Uncertain future looms for North America's intertwined natural gas and power markets

Dec. 2, 2002
The implosion of Houston-based Enron Corp. in the autumn of 2001 can in some ways be compared with the horrific events of Sept. 11, 2001: Both caused pervasive and irreparable damage—the latter to America's sense of security and the former to the momentum of a once-thriving energy industry.

The implosion of Houston-based Enron Corp. in the autumn of 2001 can in some ways be compared with the horrific events of Sept. 11, 2001: Both caused pervasive and irreparable damage—the latter to America's sense of security and the former to the momentum of a once-thriving energy industry.

While industry players were shaking their heads in disbelief at Enron's demise in early November 2001, the natural gas market was suffering from the first repercussions. In early November, as Enron closed its Henry Hub positions on the New York Mercantile Exchange (NYMEX), open interest levels dropped dramatically, and volatility increased, with Henry Hub futures experiencing a 33¢/MMbtu, 1-day loss on Nov. 5. During the same period, liquidity in the over-the-counter (OTC) markets for locational gas in the West began to dry up as players scurried to cover any open positions held with Enron and lost Enron Online as a trading medium and source of price discovery.

Following this initial period of market disruption came a period of balance-sheet scrutiny in the winter of 2002 when companies, at first primarily from the power sector, scrambled to shore up capital holdings. At the same time, ratings agencies assessed just how leveraged the industry had become, and the government got involved in determining which accounting firms and Wall Street banks had helped it along.

What has followed is a spate of announced asset sales, lay-offs, downsizings, and credit downgrades that is far from over.
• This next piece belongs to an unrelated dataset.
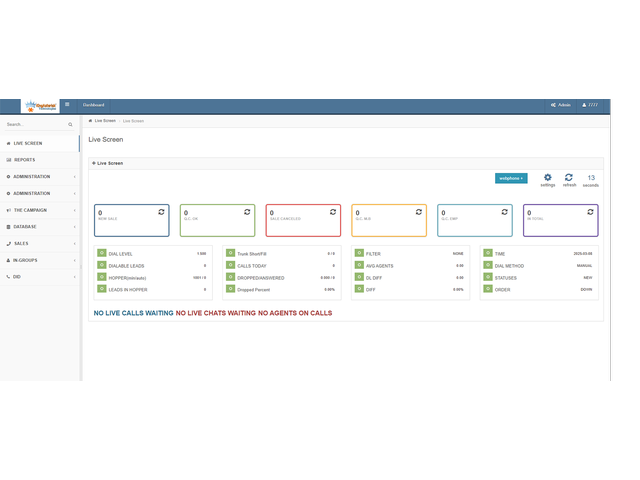This screenshot has height=480, width=640.
Task: Open the webphone dropdown button
Action: 511,178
Companies have become more introspective, assessing core strengths and possible liabilities. In most cases, the first business area under attack was energy trading—in particular, trading of the speculative kind. Speculators and market-makers who once rode high as the wild cowboys of the energy frontier were now the suspected criminals of what was perceived by many as a grossly unlawful market.

As the investigations expanded, El Paso Corp., Houston, and a handful of California power generators came under fire for allegedly manipulating natural gas and power prices, respectively, by withholding capacity during the 2000-01 California energy crises. In addition, the price reporting methodology of market observers such as Platts was investigated in the wake of wash trading and subjective price reporting scandals by market participants. This alleged misbehavior resulted in an investigation by the Federal Energy Regulatory Commission and has renewed the national debate over the desirability of energy market deregulation and its ability to limit profit incentives created by loopholes and market manipulation.

This push for more-rigorous market monitoring by FERC's newly created Office of Market Oversight and Investigations (OMOI) has instilled fear in many energy companies. What began as company introspection has turned into a virtual clampdown, not only on external information exchanges, but also with regard to the very role of trading in diversified business models.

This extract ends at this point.